Setting aside the architecture and the runtime compilation, the only major limitations of Fresh I’ve encountered so far are related to the lack of a layout mechanism, which was rectified in v1.4.0, and the absence of useful context in some areas, which was rectified in v1.2.0 (superseding my own simplistic attempt). I intend to update my project soon.
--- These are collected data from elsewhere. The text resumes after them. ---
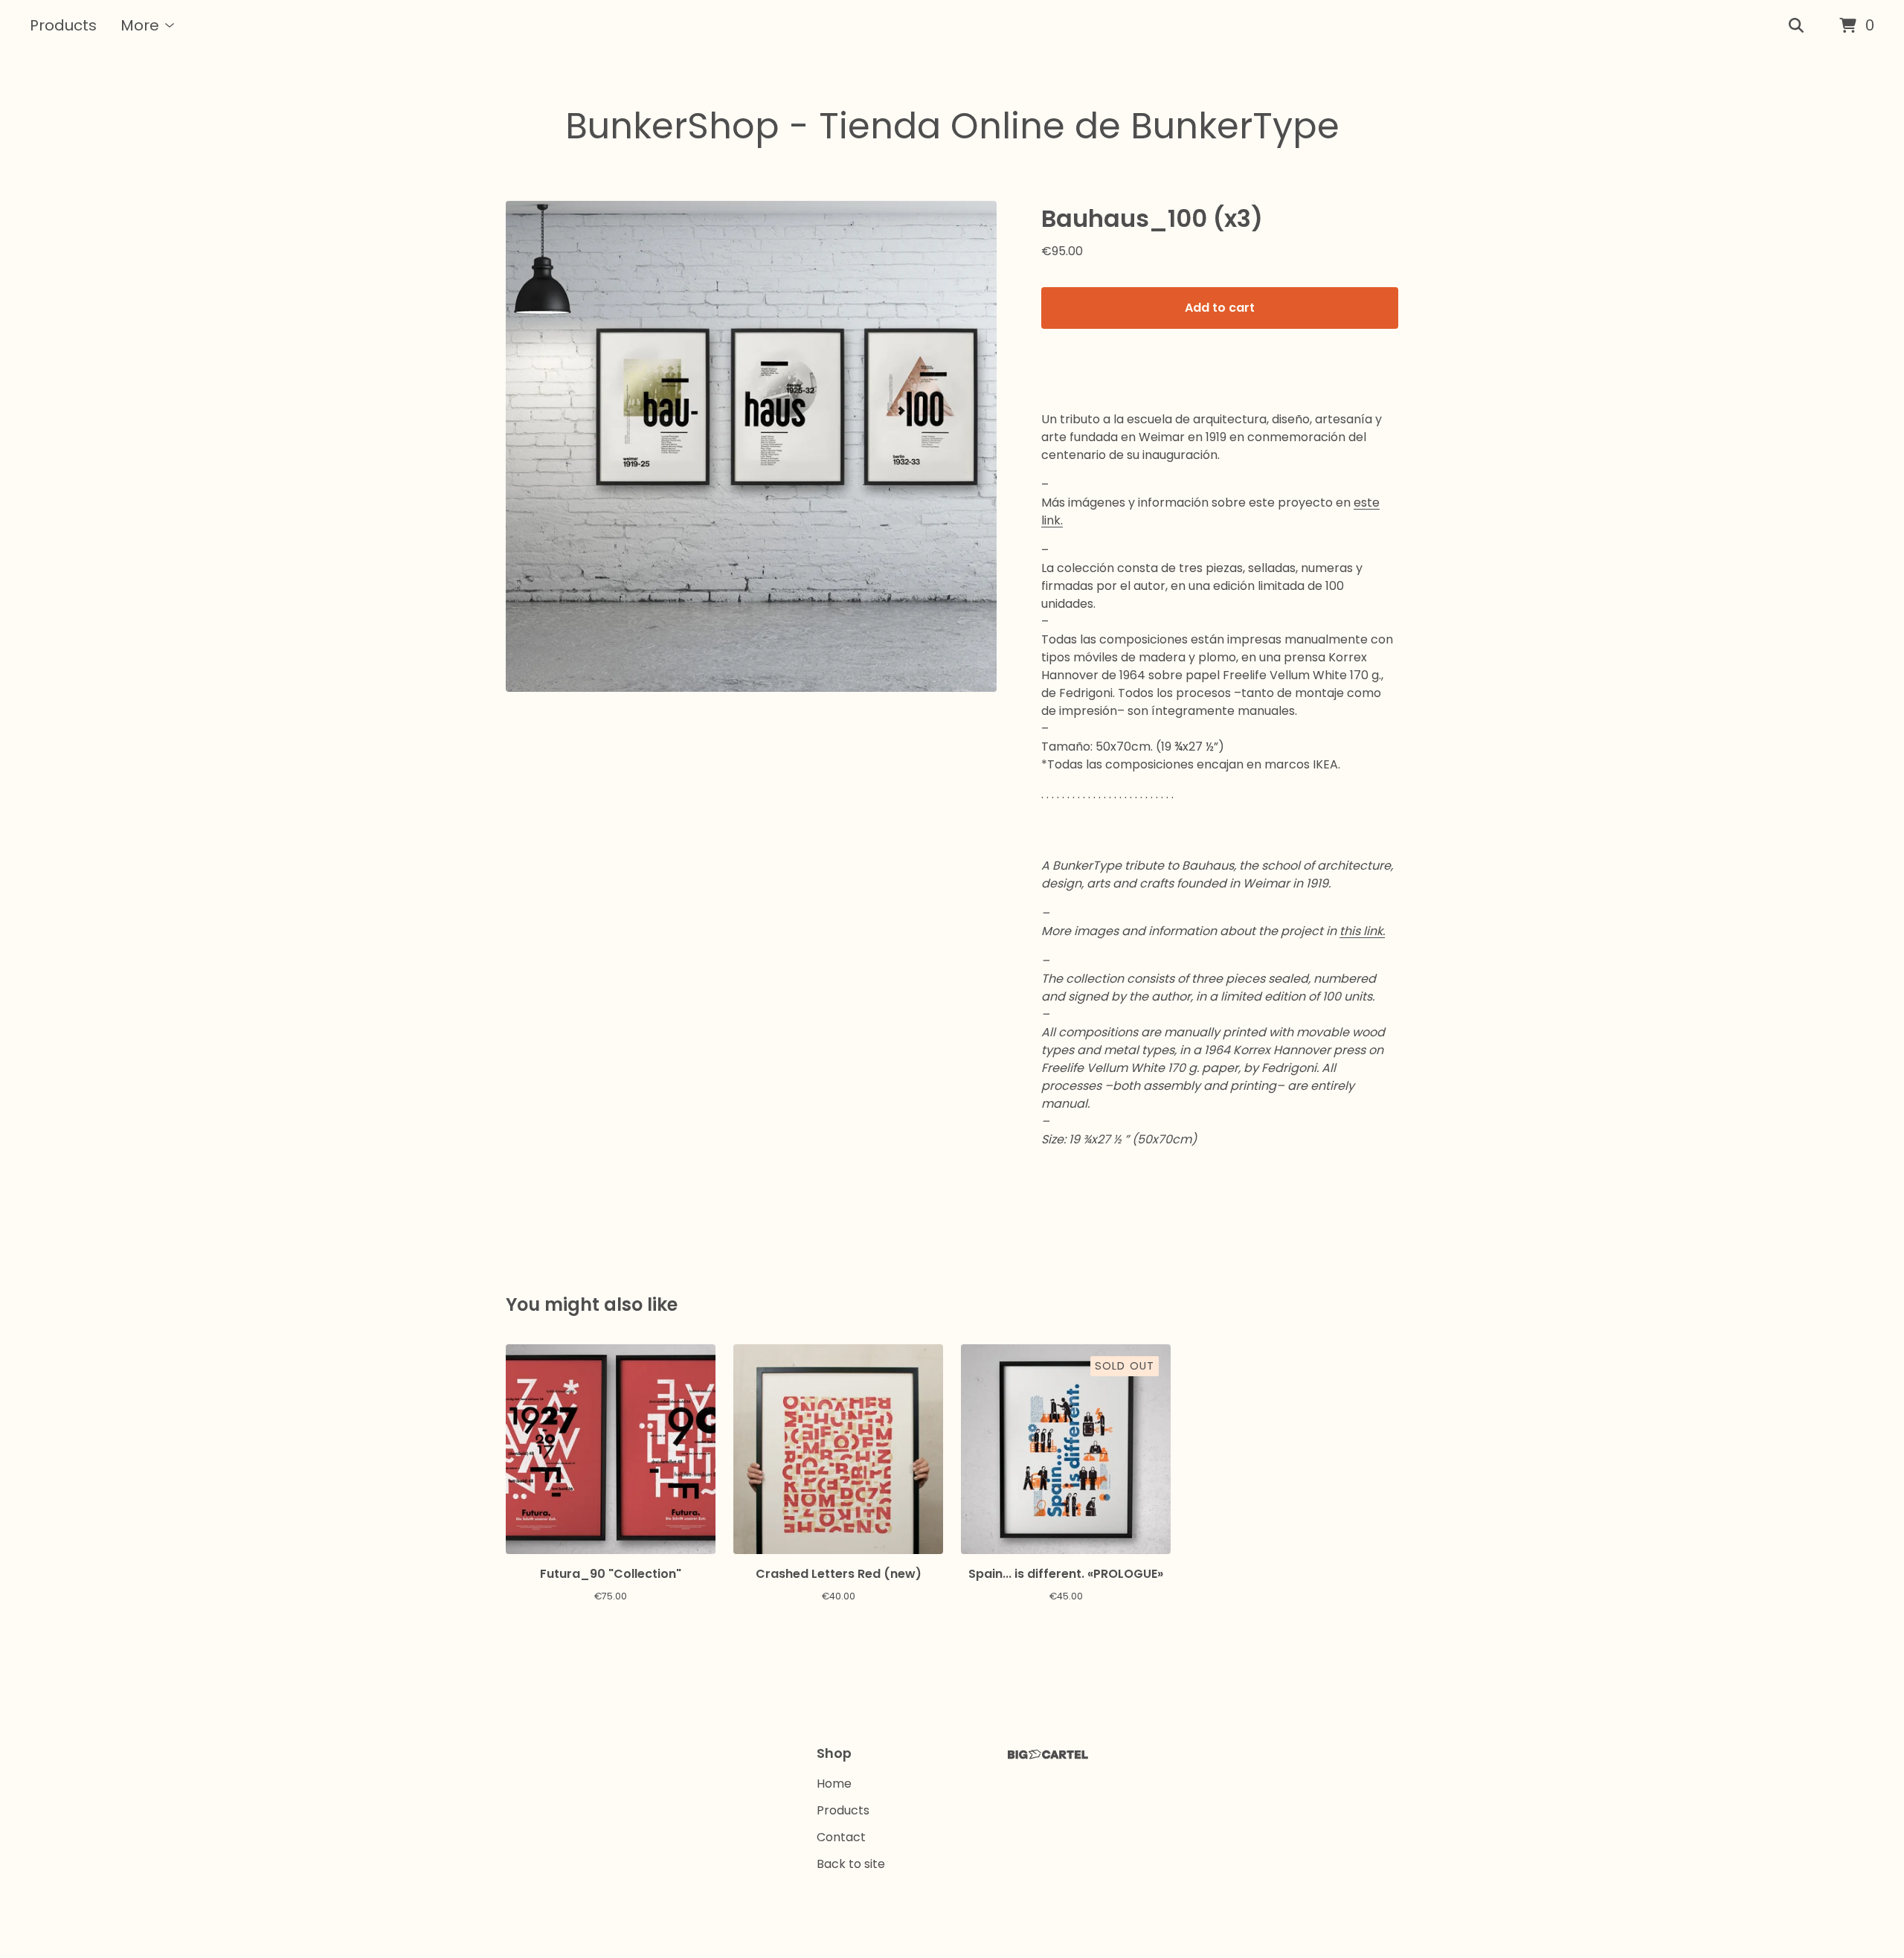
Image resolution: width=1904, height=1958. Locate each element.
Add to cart (1220, 307)
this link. (1362, 931)
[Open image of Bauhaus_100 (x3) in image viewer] (751, 446)
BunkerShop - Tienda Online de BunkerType (952, 126)
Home (834, 1783)
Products (63, 25)
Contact (841, 1837)
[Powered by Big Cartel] (1048, 1754)
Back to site (851, 1863)
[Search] (1796, 26)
Other than that, the experience has been overwhelmingly positive. I can’t repeat this enough: Deno is fast. I’m fairly used to the slow React feedback loop. SvelteKit is much quicker, but never instantaneous. Using Fresh, going from merge request to new Docker image takes under a minute with tests. This enables shockingly quick and easy iteration on what are ultimately lightweight, progressively enhanced tools with absolutely no fat on them.